研究を論文として世に出し、公的な機関に審査され、学術誌や論文雑誌に記載されるように情報発信し、研究をアウトプットする作業をしなければ、研究していることにならないと改めて認識しました。
永廣先生の研究用ノート
―― 先生が研究をしてみようと思われたきっかけを教えてください
もともと理科が好きで小、中学生の頃にNHKスペシャルで地球大紀行の番組をよく視聴していました。その番組内でビックバン、素粒子、宇宙などのテーマに魅力を感じ、「theory of everything」とも言いますが、何もかも説明できてしまうという理論に非常に興味が湧いたのが物理の道に進んだきっかけです。素粒子、クォークなどの単語を聞くだけで楽しい時間を過ごすことができました。
―― 高校と大学の物理を学ぶ上でどういうところに気をつけて学べばよいか、教えてください
物理と数学は現在、別々に分類されていますが物理と数学はもともと同じ分野です。
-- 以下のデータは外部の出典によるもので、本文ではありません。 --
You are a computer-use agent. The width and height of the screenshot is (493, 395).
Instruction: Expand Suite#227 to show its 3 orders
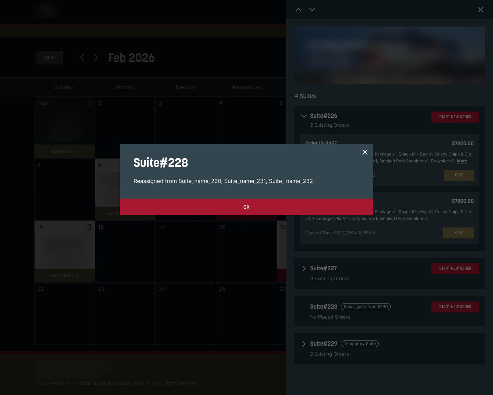[x=304, y=269]
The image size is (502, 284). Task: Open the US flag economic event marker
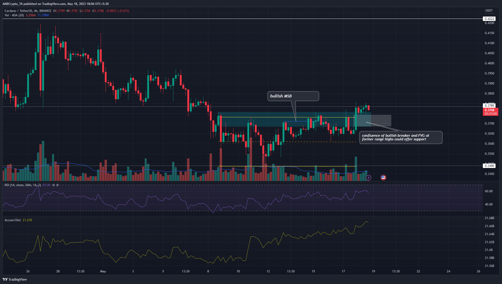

数学と物理は共に発展していきました。少し、抽象的になってしまいますが数学から離れると物理は単なる物語(SF)になってしまいます。背景に数学がないと成り立ちません。美しい物理理論というのは美しい数学理論でないと成立しないと言えます。例えば、数学を知らないまま物理をやるとすごく覚えることが多すぎて、時間がかかってしまいます。実験すると3個の独立した関係式が出てくることがありますが、数学を習得していると覚える必要のある式は1個で済み、あとはその1個から導きだすことが出来ることが分かります。高校の物理で覚えることが多くて大変だと感じている人が多い理由は、先に数学を習得することをせずに、平行して数学は数学、物理は物理で学ぶからです。これはカリキュラム上そうならざるを得ないからですが、高校を卒業すると、数学もひと通り学んでいると思います。その知識を持って、もう一度物理を見ると、これまで独立だと思っていた式もいずれか一つの美しい式にまとまることがわかるようになります。ですから物理の分野を目指したい方は数学を是非、勉強してください。
―― 最後に高校生や大学生にむけてメッセージをお願いします
何でもいいので何かに興味を持ち、ワクワクする気持ちを持つことが大切です。
他の人の目を気にせずに自分の好きなことを突き詰めていくのが「学問」になると思います。大学の勉強というものは教えられているものをなんとなく理解するというよりは何か1つ「これは面白い」というようなものを見つけてそれに邁進していくことで楽しくなっていくのではないかと思います。